• Listed entries

—————

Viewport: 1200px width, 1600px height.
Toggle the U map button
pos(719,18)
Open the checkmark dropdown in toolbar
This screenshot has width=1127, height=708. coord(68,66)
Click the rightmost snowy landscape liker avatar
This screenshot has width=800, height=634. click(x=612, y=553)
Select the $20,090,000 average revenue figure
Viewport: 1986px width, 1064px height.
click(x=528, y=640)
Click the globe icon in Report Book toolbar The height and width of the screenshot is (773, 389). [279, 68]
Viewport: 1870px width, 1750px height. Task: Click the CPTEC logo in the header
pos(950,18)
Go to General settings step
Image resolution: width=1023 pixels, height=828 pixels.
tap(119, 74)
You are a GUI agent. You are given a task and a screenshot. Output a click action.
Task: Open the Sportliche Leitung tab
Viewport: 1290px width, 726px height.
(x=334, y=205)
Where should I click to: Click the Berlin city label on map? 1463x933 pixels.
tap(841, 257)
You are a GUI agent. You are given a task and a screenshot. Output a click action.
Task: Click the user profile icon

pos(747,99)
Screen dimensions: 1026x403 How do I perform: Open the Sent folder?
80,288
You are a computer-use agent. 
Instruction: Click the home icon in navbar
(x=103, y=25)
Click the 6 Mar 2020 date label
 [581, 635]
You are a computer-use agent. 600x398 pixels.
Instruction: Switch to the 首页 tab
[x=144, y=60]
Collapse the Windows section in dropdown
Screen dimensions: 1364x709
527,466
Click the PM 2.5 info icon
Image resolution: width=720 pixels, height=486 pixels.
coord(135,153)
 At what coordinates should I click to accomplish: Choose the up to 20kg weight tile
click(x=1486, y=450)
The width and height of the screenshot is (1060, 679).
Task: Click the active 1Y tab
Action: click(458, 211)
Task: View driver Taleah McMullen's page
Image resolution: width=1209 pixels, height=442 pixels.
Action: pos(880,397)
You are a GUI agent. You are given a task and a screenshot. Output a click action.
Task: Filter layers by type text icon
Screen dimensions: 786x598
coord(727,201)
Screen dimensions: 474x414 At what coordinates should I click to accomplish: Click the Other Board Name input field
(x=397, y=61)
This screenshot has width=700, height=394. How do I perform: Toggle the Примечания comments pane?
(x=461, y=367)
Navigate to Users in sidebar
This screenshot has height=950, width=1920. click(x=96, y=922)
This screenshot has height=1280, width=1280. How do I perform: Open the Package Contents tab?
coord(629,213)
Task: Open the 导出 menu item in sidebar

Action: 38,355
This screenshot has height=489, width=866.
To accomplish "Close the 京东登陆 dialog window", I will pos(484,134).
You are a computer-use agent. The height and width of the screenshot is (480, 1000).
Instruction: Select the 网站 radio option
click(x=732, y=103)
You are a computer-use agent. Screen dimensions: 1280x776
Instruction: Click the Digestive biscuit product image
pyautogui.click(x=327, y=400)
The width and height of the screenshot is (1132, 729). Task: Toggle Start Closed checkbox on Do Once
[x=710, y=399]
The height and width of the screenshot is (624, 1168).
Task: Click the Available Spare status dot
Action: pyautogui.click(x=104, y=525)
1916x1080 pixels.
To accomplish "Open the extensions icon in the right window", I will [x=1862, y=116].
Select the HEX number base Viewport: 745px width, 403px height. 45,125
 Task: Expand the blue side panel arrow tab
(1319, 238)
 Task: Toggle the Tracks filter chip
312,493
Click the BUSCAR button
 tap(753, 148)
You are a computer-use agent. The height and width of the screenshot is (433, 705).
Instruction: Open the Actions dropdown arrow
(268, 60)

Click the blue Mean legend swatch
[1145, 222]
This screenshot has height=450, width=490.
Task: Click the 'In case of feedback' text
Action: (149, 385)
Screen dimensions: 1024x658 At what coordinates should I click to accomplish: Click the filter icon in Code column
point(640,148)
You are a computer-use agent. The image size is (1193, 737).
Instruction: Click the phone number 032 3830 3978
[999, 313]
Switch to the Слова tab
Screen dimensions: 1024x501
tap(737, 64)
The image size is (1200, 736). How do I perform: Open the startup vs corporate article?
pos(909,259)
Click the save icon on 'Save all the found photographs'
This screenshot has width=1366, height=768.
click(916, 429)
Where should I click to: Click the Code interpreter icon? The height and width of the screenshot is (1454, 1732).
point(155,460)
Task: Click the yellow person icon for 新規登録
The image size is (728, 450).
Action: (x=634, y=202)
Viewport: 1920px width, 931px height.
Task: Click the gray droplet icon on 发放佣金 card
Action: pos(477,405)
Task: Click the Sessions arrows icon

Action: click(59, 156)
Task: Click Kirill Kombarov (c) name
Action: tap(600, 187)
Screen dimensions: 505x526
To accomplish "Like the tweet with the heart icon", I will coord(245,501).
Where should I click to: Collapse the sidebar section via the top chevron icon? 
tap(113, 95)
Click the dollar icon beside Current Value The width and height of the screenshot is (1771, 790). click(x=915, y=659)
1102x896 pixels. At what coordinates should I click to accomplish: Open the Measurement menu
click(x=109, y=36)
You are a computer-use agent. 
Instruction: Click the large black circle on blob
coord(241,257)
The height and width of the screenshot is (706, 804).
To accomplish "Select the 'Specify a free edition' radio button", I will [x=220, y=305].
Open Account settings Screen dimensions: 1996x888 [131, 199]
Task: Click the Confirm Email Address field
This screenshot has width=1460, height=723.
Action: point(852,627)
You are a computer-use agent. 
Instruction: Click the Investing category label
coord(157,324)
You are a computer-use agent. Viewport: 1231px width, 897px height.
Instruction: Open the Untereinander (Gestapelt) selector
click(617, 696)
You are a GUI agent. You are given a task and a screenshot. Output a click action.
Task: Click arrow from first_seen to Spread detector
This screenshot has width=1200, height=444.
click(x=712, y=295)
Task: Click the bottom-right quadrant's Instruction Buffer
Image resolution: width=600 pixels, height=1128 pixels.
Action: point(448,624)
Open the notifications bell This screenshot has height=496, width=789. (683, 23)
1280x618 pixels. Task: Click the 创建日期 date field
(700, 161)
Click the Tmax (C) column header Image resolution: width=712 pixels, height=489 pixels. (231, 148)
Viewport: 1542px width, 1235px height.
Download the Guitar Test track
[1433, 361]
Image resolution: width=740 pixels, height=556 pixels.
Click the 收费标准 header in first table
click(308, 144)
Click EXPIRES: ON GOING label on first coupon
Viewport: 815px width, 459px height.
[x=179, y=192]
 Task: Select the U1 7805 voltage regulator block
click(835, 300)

—————

• Work to be completed
Write the material out again word for word.

• Written reply
Viewport: 1200px width, 1600px height.
Toggle the U map button
pos(719,18)
Open the checkmark dropdown in toolbar
This screenshot has width=1127, height=708. coord(68,66)
Click the rightmost snowy landscape liker avatar
This screenshot has width=800, height=634. click(x=612, y=553)
Select the $20,090,000 average revenue figure
Viewport: 1986px width, 1064px height.
click(x=528, y=640)
Click the globe icon in Report Book toolbar The height and width of the screenshot is (773, 389). [279, 68]
Viewport: 1870px width, 1750px height. Task: Click the CPTEC logo in the header
pos(950,18)
Go to General settings step
Image resolution: width=1023 pixels, height=828 pixels.
tap(119, 74)
You are a GUI agent. You are given a task and a screenshot. Output a click action.
Task: Open the Sportliche Leitung tab
Viewport: 1290px width, 726px height.
(x=334, y=205)
Where should I click to: Click the Berlin city label on map? 1463x933 pixels.
tap(841, 257)
You are a GUI agent. You are given a task and a screenshot. Output a click action.
Task: Click the user profile icon

pos(747,99)
Screen dimensions: 1026x403 How do I perform: Open the Sent folder?
80,288
You are a computer-use agent. 
Instruction: Click the home icon in navbar
(x=103, y=25)
Click the 6 Mar 2020 date label
 [581, 635]
You are a computer-use agent. 600x398 pixels.
Instruction: Switch to the 首页 tab
[x=144, y=60]
Collapse the Windows section in dropdown
Screen dimensions: 1364x709
527,466
Click the PM 2.5 info icon
Image resolution: width=720 pixels, height=486 pixels.
coord(135,153)
 At what coordinates should I click to accomplish: Choose the up to 20kg weight tile
click(x=1486, y=450)
The width and height of the screenshot is (1060, 679).
Task: Click the active 1Y tab
Action: click(458, 211)
Task: View driver Taleah McMullen's page
Image resolution: width=1209 pixels, height=442 pixels.
Action: pos(880,397)
You are a GUI agent. You are given a task and a screenshot. Output a click action.
Task: Filter layers by type text icon
Screen dimensions: 786x598
coord(727,201)
Screen dimensions: 474x414 At what coordinates should I click to accomplish: Click the Other Board Name input field
(x=397, y=61)
This screenshot has width=700, height=394. How do I perform: Toggle the Примечания comments pane?
(x=461, y=367)
Navigate to Users in sidebar
This screenshot has height=950, width=1920. click(x=96, y=922)
This screenshot has height=1280, width=1280. How do I perform: Open the Package Contents tab?
coord(629,213)
Task: Open the 导出 menu item in sidebar

Action: 38,355
This screenshot has height=489, width=866.
To accomplish "Close the 京东登陆 dialog window", I will pos(484,134).
You are a computer-use agent. The height and width of the screenshot is (480, 1000).
Instruction: Select the 网站 radio option
click(x=732, y=103)
You are a computer-use agent. Screen dimensions: 1280x776
Instruction: Click the Digestive biscuit product image
pyautogui.click(x=327, y=400)
The width and height of the screenshot is (1132, 729). Task: Toggle Start Closed checkbox on Do Once
[x=710, y=399]
The height and width of the screenshot is (624, 1168).
Task: Click the Available Spare status dot
Action: pyautogui.click(x=104, y=525)
1916x1080 pixels.
To accomplish "Open the extensions icon in the right window", I will [x=1862, y=116].
Select the HEX number base Viewport: 745px width, 403px height. 45,125
 Task: Expand the blue side panel arrow tab
(1319, 238)
 Task: Toggle the Tracks filter chip
312,493
Click the BUSCAR button
 tap(753, 148)
You are a computer-use agent. The height and width of the screenshot is (433, 705).
Instruction: Open the Actions dropdown arrow
(268, 60)

Click the blue Mean legend swatch
[1145, 222]
This screenshot has height=450, width=490.
Task: Click the 'In case of feedback' text
Action: (149, 385)
Screen dimensions: 1024x658 At what coordinates should I click to accomplish: Click the filter icon in Code column
point(640,148)
You are a computer-use agent. The image size is (1193, 737).
Instruction: Click the phone number 032 3830 3978
[999, 313]
Switch to the Слова tab
Screen dimensions: 1024x501
tap(737, 64)
The image size is (1200, 736). How do I perform: Open the startup vs corporate article?
pos(909,259)
Click the save icon on 'Save all the found photographs'
This screenshot has width=1366, height=768.
click(916, 429)
Where should I click to: Click the Code interpreter icon? The height and width of the screenshot is (1454, 1732).
point(155,460)
Task: Click the yellow person icon for 新規登録
The image size is (728, 450).
Action: (x=634, y=202)
Viewport: 1920px width, 931px height.
Task: Click the gray droplet icon on 发放佣金 card
Action: pos(477,405)
Task: Click the Sessions arrows icon

Action: click(59, 156)
Task: Click Kirill Kombarov (c) name
Action: tap(600, 187)
Screen dimensions: 505x526
To accomplish "Like the tweet with the heart icon", I will coord(245,501).
Where should I click to: Collapse the sidebar section via the top chevron icon? 
tap(113, 95)
Click the dollar icon beside Current Value The width and height of the screenshot is (1771, 790). click(x=915, y=659)
1102x896 pixels. At what coordinates should I click to accomplish: Open the Measurement menu
click(x=109, y=36)
You are a computer-use agent. 
Instruction: Click the large black circle on blob
coord(241,257)
The height and width of the screenshot is (706, 804).
To accomplish "Select the 'Specify a free edition' radio button", I will [x=220, y=305].
Open Account settings Screen dimensions: 1996x888 [131, 199]
Task: Click the Confirm Email Address field
This screenshot has width=1460, height=723.
Action: point(852,627)
You are a computer-use agent. 
Instruction: Click the Investing category label
coord(157,324)
You are a computer-use agent. Viewport: 1231px width, 897px height.
Instruction: Open the Untereinander (Gestapelt) selector
click(617, 696)
You are a GUI agent. You are given a task and a screenshot. Output a click action.
Task: Click arrow from first_seen to Spread detector
This screenshot has width=1200, height=444.
click(x=712, y=295)
Task: Click the bottom-right quadrant's Instruction Buffer
Image resolution: width=600 pixels, height=1128 pixels.
Action: point(448,624)
Open the notifications bell This screenshot has height=496, width=789. (683, 23)
1280x618 pixels. Task: Click the 创建日期 date field
(700, 161)
Click the Tmax (C) column header Image resolution: width=712 pixels, height=489 pixels. (231, 148)
Viewport: 1542px width, 1235px height.
Download the Guitar Test track
[1433, 361]
Image resolution: width=740 pixels, height=556 pixels.
Click the 收费标准 header in first table
click(308, 144)
Click EXPIRES: ON GOING label on first coupon
Viewport: 815px width, 459px height.
[x=179, y=192]
 Task: Select the U1 7805 voltage regulator block
click(835, 300)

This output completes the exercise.